PROBLEM TO SOLVE ::
Starting at the line that contains "Click the Snooze clock icon", print every remaining line of the entries, unchanged, and output nothing more.

─── DATASET ───

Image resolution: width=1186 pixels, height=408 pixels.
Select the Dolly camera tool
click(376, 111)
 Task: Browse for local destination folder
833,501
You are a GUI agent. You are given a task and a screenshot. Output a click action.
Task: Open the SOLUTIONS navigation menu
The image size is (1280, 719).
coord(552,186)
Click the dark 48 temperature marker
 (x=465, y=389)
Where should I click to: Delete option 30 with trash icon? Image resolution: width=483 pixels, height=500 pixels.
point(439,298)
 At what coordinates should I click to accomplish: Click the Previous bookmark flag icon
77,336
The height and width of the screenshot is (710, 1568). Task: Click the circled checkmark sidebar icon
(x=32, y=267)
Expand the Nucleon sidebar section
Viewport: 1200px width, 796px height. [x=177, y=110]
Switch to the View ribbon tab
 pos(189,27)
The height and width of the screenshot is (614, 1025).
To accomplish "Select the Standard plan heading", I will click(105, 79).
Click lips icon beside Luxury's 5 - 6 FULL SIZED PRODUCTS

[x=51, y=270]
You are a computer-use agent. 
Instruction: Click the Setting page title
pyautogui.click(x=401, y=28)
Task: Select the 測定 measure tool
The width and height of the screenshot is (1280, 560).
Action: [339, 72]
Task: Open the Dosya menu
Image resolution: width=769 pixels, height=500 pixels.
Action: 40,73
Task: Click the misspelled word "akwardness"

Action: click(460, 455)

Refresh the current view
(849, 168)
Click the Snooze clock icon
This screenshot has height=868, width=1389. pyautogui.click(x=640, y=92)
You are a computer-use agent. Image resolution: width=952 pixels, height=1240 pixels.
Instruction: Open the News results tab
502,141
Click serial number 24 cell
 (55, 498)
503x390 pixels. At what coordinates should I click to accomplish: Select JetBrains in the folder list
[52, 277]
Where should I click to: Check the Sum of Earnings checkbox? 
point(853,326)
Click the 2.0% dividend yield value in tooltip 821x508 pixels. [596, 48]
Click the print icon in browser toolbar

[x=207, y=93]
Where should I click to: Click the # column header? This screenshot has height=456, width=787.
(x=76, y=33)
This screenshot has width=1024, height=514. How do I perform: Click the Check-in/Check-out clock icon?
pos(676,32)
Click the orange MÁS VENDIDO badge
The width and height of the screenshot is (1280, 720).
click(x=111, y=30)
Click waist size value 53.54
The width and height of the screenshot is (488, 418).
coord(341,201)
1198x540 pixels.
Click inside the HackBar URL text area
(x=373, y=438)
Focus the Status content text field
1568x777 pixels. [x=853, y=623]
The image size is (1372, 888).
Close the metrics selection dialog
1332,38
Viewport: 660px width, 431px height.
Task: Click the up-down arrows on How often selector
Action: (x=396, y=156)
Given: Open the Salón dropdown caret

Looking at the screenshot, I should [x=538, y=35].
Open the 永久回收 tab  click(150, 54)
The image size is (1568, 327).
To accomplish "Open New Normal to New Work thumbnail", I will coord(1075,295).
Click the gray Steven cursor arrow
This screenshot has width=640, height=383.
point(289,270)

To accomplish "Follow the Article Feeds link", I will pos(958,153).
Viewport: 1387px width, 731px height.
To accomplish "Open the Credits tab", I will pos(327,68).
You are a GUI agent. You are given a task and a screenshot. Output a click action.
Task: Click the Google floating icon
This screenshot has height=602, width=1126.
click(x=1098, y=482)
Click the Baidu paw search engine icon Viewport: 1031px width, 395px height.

───

SOLUTION TO THIS PROBLEM ::
Click the Snooze clock icon
This screenshot has height=868, width=1389. pyautogui.click(x=640, y=92)
You are a computer-use agent. Image resolution: width=952 pixels, height=1240 pixels.
Instruction: Open the News results tab
502,141
Click serial number 24 cell
 (55, 498)
503x390 pixels. At what coordinates should I click to accomplish: Select JetBrains in the folder list
[52, 277]
Where should I click to: Check the Sum of Earnings checkbox? 
point(853,326)
Click the 2.0% dividend yield value in tooltip 821x508 pixels. [596, 48]
Click the print icon in browser toolbar

[x=207, y=93]
Where should I click to: Click the # column header? This screenshot has height=456, width=787.
(x=76, y=33)
This screenshot has width=1024, height=514. How do I perform: Click the Check-in/Check-out clock icon?
pos(676,32)
Click the orange MÁS VENDIDO badge
The width and height of the screenshot is (1280, 720).
click(x=111, y=30)
Click waist size value 53.54
The width and height of the screenshot is (488, 418).
coord(341,201)
1198x540 pixels.
Click inside the HackBar URL text area
(x=373, y=438)
Focus the Status content text field
1568x777 pixels. [x=853, y=623]
The image size is (1372, 888).
Close the metrics selection dialog
1332,38
Viewport: 660px width, 431px height.
Task: Click the up-down arrows on How often selector
Action: (x=396, y=156)
Given: Open the Salón dropdown caret

Looking at the screenshot, I should [x=538, y=35].
Open the 永久回收 tab  click(150, 54)
The image size is (1568, 327).
To accomplish "Open New Normal to New Work thumbnail", I will coord(1075,295).
Click the gray Steven cursor arrow
This screenshot has width=640, height=383.
point(289,270)

To accomplish "Follow the Article Feeds link", I will pos(958,153).
Viewport: 1387px width, 731px height.
To accomplish "Open the Credits tab", I will pos(327,68).
You are a GUI agent. You are given a task and a screenshot. Output a click action.
Task: Click the Google floating icon
This screenshot has height=602, width=1126.
click(x=1098, y=482)
Click the Baidu paw search engine icon Viewport: 1031px width, 395px height.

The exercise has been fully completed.